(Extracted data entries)
-------------------------

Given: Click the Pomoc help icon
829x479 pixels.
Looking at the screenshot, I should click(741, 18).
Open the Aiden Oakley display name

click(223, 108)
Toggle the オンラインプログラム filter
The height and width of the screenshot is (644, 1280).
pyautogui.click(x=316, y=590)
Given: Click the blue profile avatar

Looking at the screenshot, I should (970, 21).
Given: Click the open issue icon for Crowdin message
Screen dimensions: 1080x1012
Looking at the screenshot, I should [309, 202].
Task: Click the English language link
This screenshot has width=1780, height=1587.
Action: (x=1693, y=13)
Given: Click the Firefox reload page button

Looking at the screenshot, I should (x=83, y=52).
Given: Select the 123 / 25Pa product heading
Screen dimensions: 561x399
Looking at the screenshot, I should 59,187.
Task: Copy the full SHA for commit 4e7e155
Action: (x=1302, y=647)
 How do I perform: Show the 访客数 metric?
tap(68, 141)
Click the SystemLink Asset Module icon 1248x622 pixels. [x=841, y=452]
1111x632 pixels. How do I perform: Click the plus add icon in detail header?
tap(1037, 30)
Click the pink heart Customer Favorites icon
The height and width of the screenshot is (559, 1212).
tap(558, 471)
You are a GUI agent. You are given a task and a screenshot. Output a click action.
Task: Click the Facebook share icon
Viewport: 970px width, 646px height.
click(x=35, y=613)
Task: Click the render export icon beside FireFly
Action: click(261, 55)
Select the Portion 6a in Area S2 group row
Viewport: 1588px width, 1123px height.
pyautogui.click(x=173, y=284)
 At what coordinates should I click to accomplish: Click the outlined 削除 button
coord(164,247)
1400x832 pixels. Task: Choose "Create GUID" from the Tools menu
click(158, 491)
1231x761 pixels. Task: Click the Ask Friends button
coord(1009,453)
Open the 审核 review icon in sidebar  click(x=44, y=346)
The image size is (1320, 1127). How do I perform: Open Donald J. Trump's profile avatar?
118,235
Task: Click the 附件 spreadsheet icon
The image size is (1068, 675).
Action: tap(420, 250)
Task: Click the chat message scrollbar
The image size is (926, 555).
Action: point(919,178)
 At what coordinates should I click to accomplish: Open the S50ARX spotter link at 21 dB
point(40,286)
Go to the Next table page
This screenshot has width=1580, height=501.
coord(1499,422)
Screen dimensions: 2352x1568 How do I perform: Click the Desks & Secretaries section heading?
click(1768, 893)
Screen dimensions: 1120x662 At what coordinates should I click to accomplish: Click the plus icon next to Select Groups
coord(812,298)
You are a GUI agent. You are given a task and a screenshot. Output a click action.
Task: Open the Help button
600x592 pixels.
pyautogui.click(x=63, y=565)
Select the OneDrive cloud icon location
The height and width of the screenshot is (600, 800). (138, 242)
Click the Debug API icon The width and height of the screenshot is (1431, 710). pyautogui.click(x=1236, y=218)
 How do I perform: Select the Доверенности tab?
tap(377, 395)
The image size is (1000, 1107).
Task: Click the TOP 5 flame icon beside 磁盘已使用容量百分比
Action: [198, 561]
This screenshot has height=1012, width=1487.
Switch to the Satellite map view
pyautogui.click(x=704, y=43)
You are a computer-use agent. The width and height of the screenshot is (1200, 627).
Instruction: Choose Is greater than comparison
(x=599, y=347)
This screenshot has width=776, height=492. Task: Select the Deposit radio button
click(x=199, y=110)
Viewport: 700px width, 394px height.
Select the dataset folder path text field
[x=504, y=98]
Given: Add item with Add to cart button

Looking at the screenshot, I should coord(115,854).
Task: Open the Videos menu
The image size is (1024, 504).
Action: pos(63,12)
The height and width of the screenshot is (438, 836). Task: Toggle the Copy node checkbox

-------------------------

> _About this exercise_
Set down, from the entries above, exactly the lines from the one with "Given: Select the 123 / 25Pa product heading" up to and including the one with "Click the Debug", and no other lines.

> _Solution below_
Given: Select the 123 / 25Pa product heading
Screen dimensions: 561x399
Looking at the screenshot, I should 59,187.
Task: Copy the full SHA for commit 4e7e155
Action: (x=1302, y=647)
 How do I perform: Show the 访客数 metric?
tap(68, 141)
Click the SystemLink Asset Module icon 1248x622 pixels. [x=841, y=452]
1111x632 pixels. How do I perform: Click the plus add icon in detail header?
tap(1037, 30)
Click the pink heart Customer Favorites icon
The height and width of the screenshot is (559, 1212).
tap(558, 471)
You are a GUI agent. You are given a task and a screenshot. Output a click action.
Task: Click the Facebook share icon
Viewport: 970px width, 646px height.
click(x=35, y=613)
Task: Click the render export icon beside FireFly
Action: click(261, 55)
Select the Portion 6a in Area S2 group row
Viewport: 1588px width, 1123px height.
pyautogui.click(x=173, y=284)
 At what coordinates should I click to accomplish: Click the outlined 削除 button
coord(164,247)
1400x832 pixels. Task: Choose "Create GUID" from the Tools menu
click(158, 491)
1231x761 pixels. Task: Click the Ask Friends button
coord(1009,453)
Open the 审核 review icon in sidebar  click(x=44, y=346)
The image size is (1320, 1127). How do I perform: Open Donald J. Trump's profile avatar?
118,235
Task: Click the 附件 spreadsheet icon
The image size is (1068, 675).
Action: tap(420, 250)
Task: Click the chat message scrollbar
The image size is (926, 555).
Action: point(919,178)
 At what coordinates should I click to accomplish: Open the S50ARX spotter link at 21 dB
point(40,286)
Go to the Next table page
This screenshot has width=1580, height=501.
coord(1499,422)
Screen dimensions: 2352x1568 How do I perform: Click the Desks & Secretaries section heading?
click(1768, 893)
Screen dimensions: 1120x662 At what coordinates should I click to accomplish: Click the plus icon next to Select Groups
coord(812,298)
You are a GUI agent. You are given a task and a screenshot. Output a click action.
Task: Open the Help button
600x592 pixels.
pyautogui.click(x=63, y=565)
Select the OneDrive cloud icon location
The height and width of the screenshot is (600, 800). (138, 242)
Click the Debug API icon The width and height of the screenshot is (1431, 710). pyautogui.click(x=1236, y=218)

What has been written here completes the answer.